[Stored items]
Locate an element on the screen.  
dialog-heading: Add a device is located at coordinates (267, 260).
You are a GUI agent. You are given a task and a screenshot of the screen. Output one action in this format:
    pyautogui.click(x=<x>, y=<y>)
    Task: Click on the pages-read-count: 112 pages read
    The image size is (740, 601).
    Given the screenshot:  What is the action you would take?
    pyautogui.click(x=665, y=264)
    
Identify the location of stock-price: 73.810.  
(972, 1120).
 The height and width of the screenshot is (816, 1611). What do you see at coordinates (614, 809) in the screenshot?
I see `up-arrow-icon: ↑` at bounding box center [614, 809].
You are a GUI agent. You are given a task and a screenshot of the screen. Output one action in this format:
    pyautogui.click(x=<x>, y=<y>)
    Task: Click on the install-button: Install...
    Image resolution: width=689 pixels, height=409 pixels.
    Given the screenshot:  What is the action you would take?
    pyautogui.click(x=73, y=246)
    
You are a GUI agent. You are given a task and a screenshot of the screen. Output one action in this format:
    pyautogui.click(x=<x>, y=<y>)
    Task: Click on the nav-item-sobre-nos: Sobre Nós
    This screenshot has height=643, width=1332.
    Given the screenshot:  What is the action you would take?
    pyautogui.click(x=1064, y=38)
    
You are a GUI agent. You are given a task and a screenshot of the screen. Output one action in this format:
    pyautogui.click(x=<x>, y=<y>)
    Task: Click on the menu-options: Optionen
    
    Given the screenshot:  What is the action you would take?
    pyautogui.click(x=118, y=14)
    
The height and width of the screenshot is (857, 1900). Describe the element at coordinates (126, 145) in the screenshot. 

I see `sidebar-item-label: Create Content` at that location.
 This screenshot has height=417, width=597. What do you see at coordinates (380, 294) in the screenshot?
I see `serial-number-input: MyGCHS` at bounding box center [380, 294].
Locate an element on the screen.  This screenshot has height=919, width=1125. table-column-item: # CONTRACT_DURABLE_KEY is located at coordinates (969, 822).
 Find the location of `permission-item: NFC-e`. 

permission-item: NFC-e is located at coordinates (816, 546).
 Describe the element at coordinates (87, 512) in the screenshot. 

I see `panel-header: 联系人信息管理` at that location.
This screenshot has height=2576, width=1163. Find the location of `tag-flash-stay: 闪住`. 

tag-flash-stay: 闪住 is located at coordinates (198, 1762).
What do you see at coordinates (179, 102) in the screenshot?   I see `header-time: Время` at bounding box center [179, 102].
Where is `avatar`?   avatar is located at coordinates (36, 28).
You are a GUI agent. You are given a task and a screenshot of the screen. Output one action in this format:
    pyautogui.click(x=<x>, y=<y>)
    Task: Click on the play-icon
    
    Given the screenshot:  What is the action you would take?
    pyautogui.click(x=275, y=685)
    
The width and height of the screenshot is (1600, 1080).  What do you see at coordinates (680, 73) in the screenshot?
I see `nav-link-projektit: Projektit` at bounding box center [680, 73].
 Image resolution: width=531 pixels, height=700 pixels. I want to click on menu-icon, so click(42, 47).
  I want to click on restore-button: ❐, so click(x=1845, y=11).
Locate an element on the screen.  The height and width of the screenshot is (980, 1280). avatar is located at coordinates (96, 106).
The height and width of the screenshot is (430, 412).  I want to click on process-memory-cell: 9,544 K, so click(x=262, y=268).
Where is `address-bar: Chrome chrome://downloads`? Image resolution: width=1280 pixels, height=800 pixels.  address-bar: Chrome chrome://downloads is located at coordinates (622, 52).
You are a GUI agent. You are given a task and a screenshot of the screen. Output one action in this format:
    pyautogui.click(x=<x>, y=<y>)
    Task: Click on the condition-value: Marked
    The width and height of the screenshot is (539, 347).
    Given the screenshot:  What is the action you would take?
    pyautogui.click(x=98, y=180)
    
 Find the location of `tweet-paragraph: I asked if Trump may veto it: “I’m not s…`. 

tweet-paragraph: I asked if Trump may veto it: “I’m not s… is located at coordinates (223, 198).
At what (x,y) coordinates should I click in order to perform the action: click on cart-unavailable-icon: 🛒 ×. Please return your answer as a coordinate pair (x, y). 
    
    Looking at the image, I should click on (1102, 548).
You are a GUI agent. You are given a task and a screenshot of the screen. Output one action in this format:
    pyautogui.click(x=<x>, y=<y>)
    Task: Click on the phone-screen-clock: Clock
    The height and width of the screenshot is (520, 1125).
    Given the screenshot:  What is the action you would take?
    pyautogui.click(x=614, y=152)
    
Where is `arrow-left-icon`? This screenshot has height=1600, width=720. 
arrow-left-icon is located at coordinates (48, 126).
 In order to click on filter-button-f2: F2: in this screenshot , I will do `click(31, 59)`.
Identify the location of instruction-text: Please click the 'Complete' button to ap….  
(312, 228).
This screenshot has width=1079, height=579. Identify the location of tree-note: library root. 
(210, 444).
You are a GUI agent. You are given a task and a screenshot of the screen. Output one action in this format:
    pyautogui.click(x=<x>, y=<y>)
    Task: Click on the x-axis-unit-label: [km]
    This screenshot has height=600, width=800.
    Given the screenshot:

To do
Write out the listing again from the line with "In order to click" through the end of the listing, keeping every request line, and adjust each coordinate in the answers by -71.

Answer for the task
 In order to click on filter-button-f2: F2: in this screenshot , I will do `click(-40, -12)`.
Identify the location of instruction-text: Please click the 'Complete' button to ap….  
(241, 157).
This screenshot has width=1079, height=579. Identify the location of tree-note: library root. 
(139, 373).
You are a GUI agent. You are given a task and a screenshot of the screen. Output one action in this format:
    pyautogui.click(x=<x>, y=<y>)
    Task: Click on the x-axis-unit-label: [km]
    This screenshot has height=600, width=800.
    Given the screenshot:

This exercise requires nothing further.